ポーランドのガチンコ飛行機模型メーカーこと「アルマホビー」は、新作を発表するたびに僕たちをワクワクさせてくれます。そんな彼らが新たに送り出してきたのが、世界初の実用ジェット戦闘機として知られる「ドイツ メッサーシュミット Me262A-1a」。最近ちょっとMe262成分が不足していて、「そろそろ作りたいな〜」と思っていた矢先、店頭で発売されているのを見つけて即ゲットしてしまいました。というわけで、さっそくオープン・ザ・ボックスといきましょうぞ!!

このランナーを見てください。まるで図鑑の分解図のような美しさ。Me262を構成するパーツたちが綺麗に配置されています。これを見ているだけでワクワクしますね〜〜。

主翼がぐいっと上がっている特徴的なシルエットも、歪みなく表現されています。しかも中央ブロックを芯に主翼上面を一体成形しているので、下面を接着するだけで、自然と主翼のシルエットが決まる分割となっています。

パーツが収まっている枠「ランナー」は3枚。アルマホビーは極力金属パーツなどを使用せずに、細部もプラパーツで表現してきます。そのため細かいパーツや薄いパーツが各所に存在しています。

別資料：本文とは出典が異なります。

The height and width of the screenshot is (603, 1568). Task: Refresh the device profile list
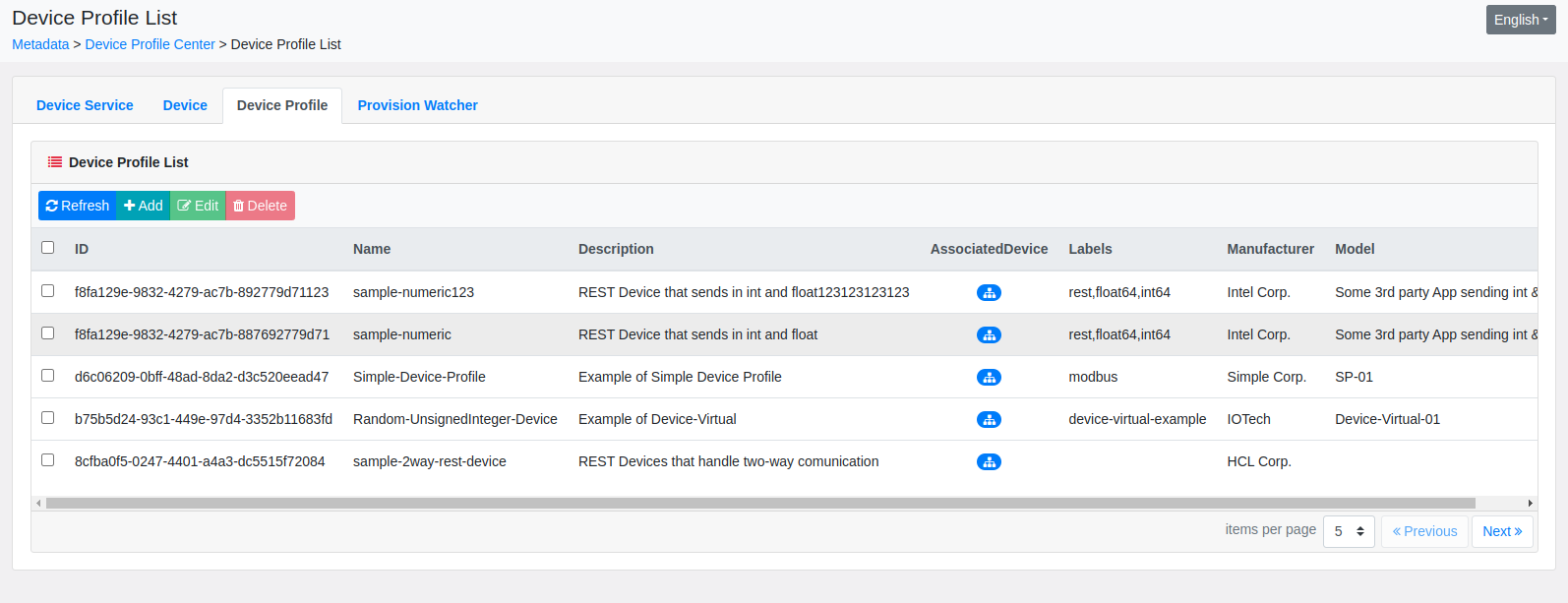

特に今回ユニークなのが、脚庫の内壁パーツ。こちらの薄い板がそれです。

実はこれ、両サイドに折れ線が用意されていて、自分で曲げて形状を作る設計になっています。プラスチック特有の粘りを活かして、やさしく曲げてあげれば、薄く精密な内壁が完成。組み上げてしまうとほとんど見えなくなってしまう部分なのですが……こういうこだわりこそが、僕らモデラーの心を刺激してくれる楽しいポイントなのです。

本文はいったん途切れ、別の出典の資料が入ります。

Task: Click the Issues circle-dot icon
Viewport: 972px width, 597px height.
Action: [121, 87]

Me262は機首におもりを入れないと、尻もちをついてしまいます。そこで、最初から専用のオモリが入っています。

おもりを入れるスペースがしっかりと用意されているので、少量の瞬間接着剤で貼るだけで尻もちとはおさらば。こんな配慮も嬉しい限りです。

パーツの接合面には切り欠きと軸が用意されており、これらが左右噛み合ってしっかりと貼り合わさります。切り取らないように注意しましょう。


クリアーパーツの枠の両脇に、なんか刺股のようなパーツが付いています。これ、実は飛行機模型を作る時の治具になります。クリアーランナーに専用の穴があり、そこに刺股状のパーツをはめると完成します。


Me262だけでなく、1/72スケールの零戦も固定できました。こうすることで、脚パーツの接着や、塗装&デカール貼りが捗ります。


デカールはイタリアの高品質デカールメーカー・カルトグラフ製によるもの。さらにカット済みのマスキングテープが付属するので、細かな塗り分けも怖くありません。


コレクションサイズの1/72スケールでは、ハセガワやレベル、童友社のキットなどがありますが、意外と決定版と言えるものが無いとも言われてきました。本キットは多少組みにくいところはありますが、アルマホビーのキットを初めて体験した僕でも最後まで組み上げることができました。パーツのシャープさ、美しいエンジンナセルのラインなど見事に現代的なキットに仕上がっていると言えます。ぜひMe262という歴史的飛行機を本キットで楽しんでください。